L’arrivée a été un peu plus compliquée pour Berg et Heros. « Les trois premiers mois ont été difficiles, je ne comprenais pas trop leur accent », raconte Berg. Arrivé seul d’Alep, le jeune homme a été hébergé chez des proches. Il a accumulé plusieurs petits boulots pour joindre les deux bouts. A plusieurs reprises il s’est senti pointé du doigt par les locaux et particulièrement par les Arméniens de son âge. « Un jour où j’étais physionomiste à l’entrée d’un bar, on m’a dit ‘non seulement tu viens dans mon pays mais en plus tu décides des gens qui peuvent rentrer à l’intérieur‘ », raconte le jeune homme.

La mauvaise situation économique du pays ne les incite pas à rester

Même constat pour son ami Heros. « Les mentalités sont différentes ici. On a parfois du mal avec les jeunes de notre âge. Ils sont moins tolérants que leurs aînés qui eux, nous acceptent plus. Par exemple, il fut un temps où personne n’avait de barbe à Erevan. Quand je suis arrivé avec ma barbe, beaucoup de jeunes me faisaient des remarques et me critiquaient », raconte Heros, qui cultive toujours un petit bouc. Tous les deux sont d’accord pour dire que les mentalités ont bien évolué depuis leur arrivée il y a maintenant six ans. « Il y a des tensions partout, mais même entre les Arméniens locaux. Les Syriens d’origine arménienne sont pour la plupart bien intégrés », nuance George Parseghian.

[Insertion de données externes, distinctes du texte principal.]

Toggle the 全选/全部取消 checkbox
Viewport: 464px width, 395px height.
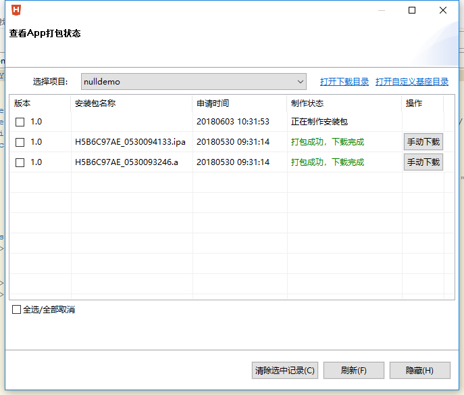click(x=17, y=310)
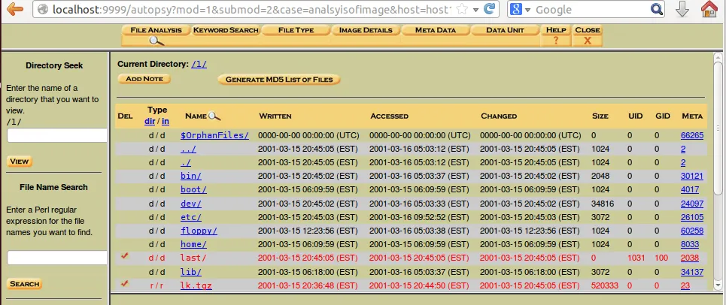Click the File Name Search input field
The width and height of the screenshot is (726, 305).
coord(56,258)
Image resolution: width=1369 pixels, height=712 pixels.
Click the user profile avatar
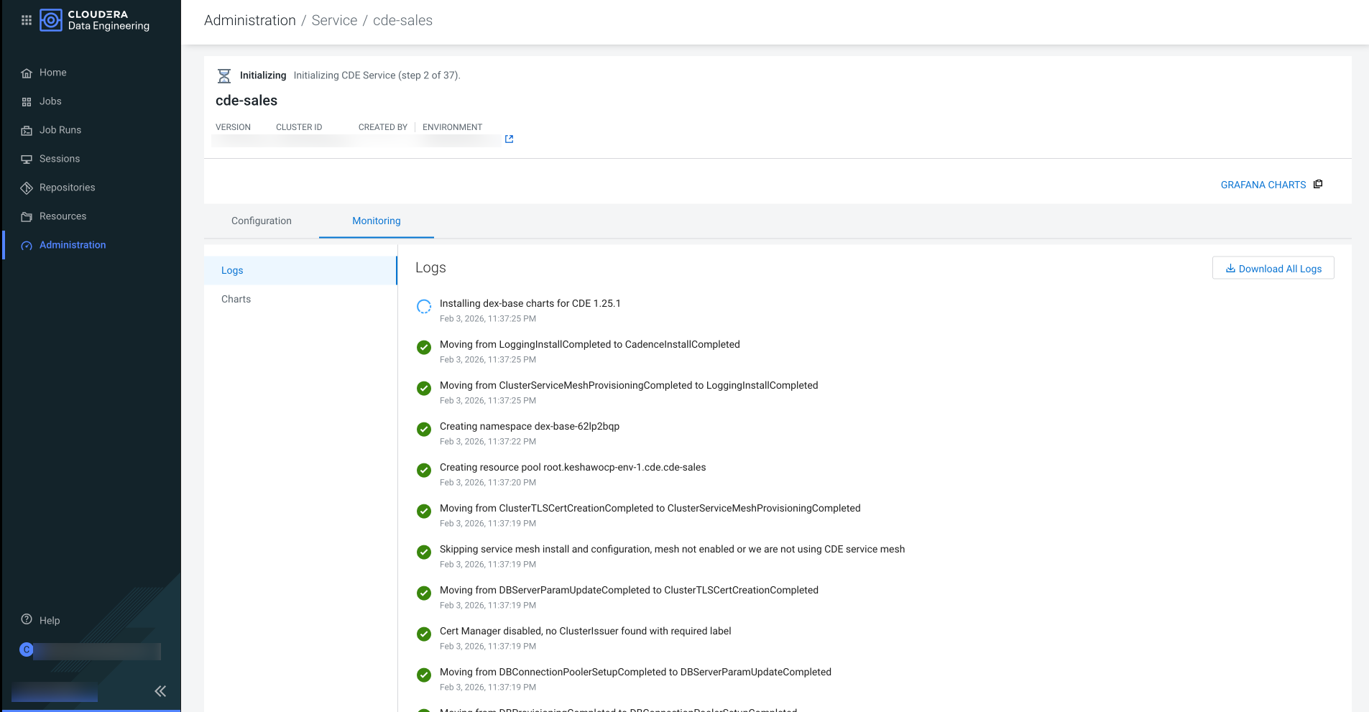tap(27, 649)
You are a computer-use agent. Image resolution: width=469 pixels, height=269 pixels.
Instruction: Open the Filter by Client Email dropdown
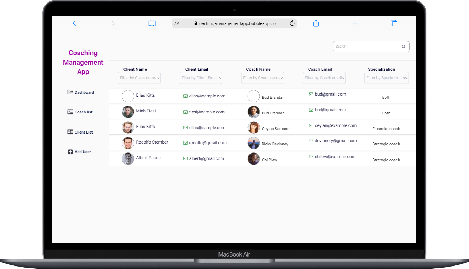(201, 78)
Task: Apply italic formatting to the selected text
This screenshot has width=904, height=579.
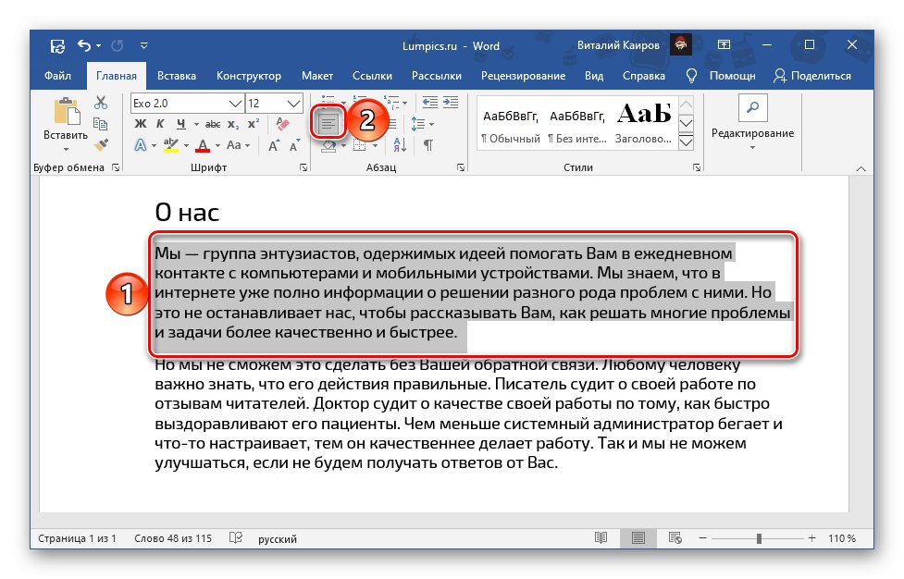Action: click(x=160, y=122)
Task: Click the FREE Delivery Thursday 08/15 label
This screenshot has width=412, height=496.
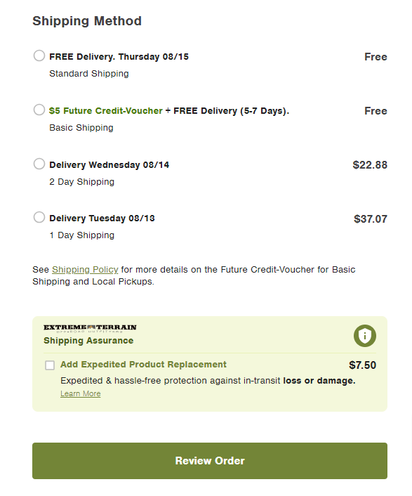Action: click(x=119, y=57)
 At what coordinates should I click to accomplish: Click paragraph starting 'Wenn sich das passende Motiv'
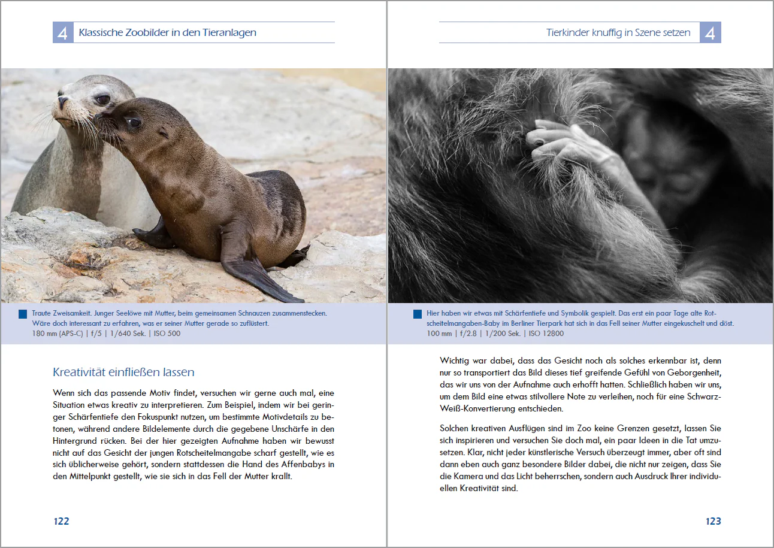194,435
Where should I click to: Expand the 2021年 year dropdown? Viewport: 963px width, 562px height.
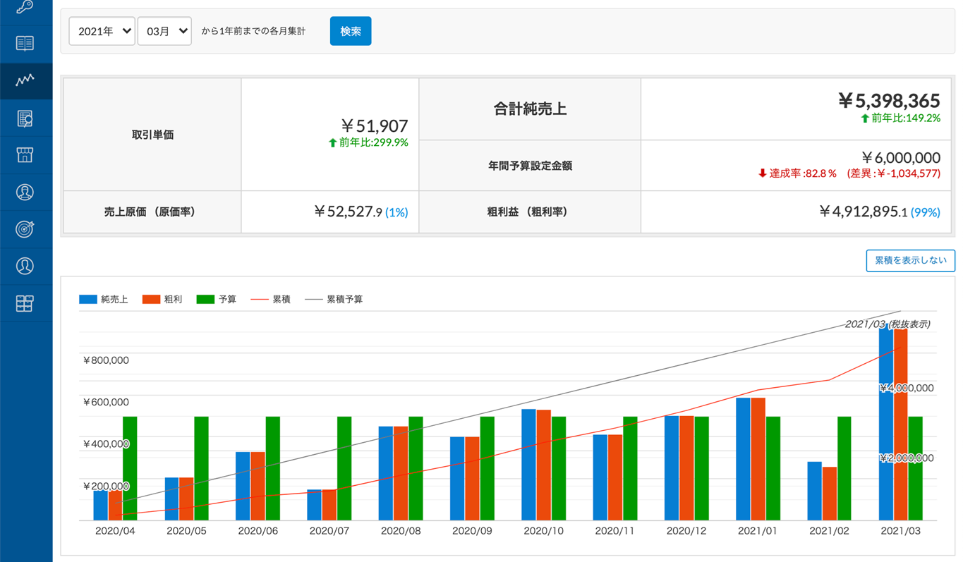pyautogui.click(x=102, y=31)
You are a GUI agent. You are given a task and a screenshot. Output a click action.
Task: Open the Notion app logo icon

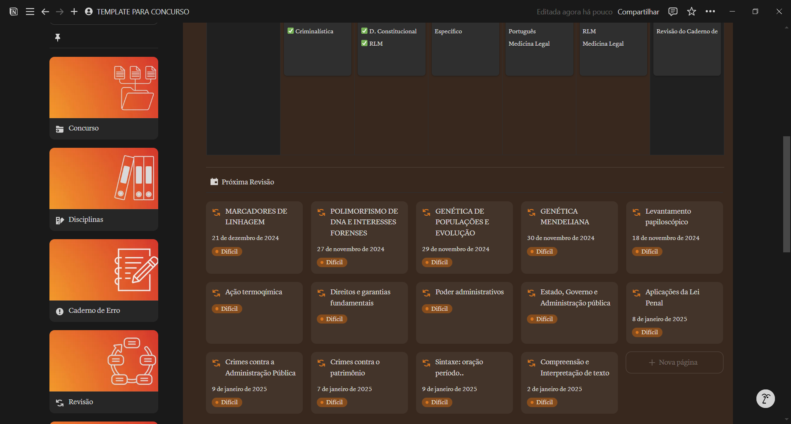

Mais pour le damascène, la situation économique du pays incite les Syriens à demander l’asile dans un autre pays où à repartir en Syrie. L’association qu’il préside fournit une aide médicale, de l’argent, des vêtements à plus de 15.000 personnes actuellement mais ce n’est pas toujours suffisant. « Il ’y a pas de travail, c’est trop dur, on gagne rien et l’économie va mal », explique Heros qui va s’envoler dans quelques jours pour Dubaï dans l’optique de chercher un travail bien rémunéré. Même constat pour Berg qui apprend actuellement le suédois. Il fera une demande d’asile d’ici quelques mois et partira rejoindre ses amis en Suède pour reprendre des études d’ingénierie. Les deux hommes reviendront s’installer en Arménie, « leur pays », quand la situation économique s’améliorera.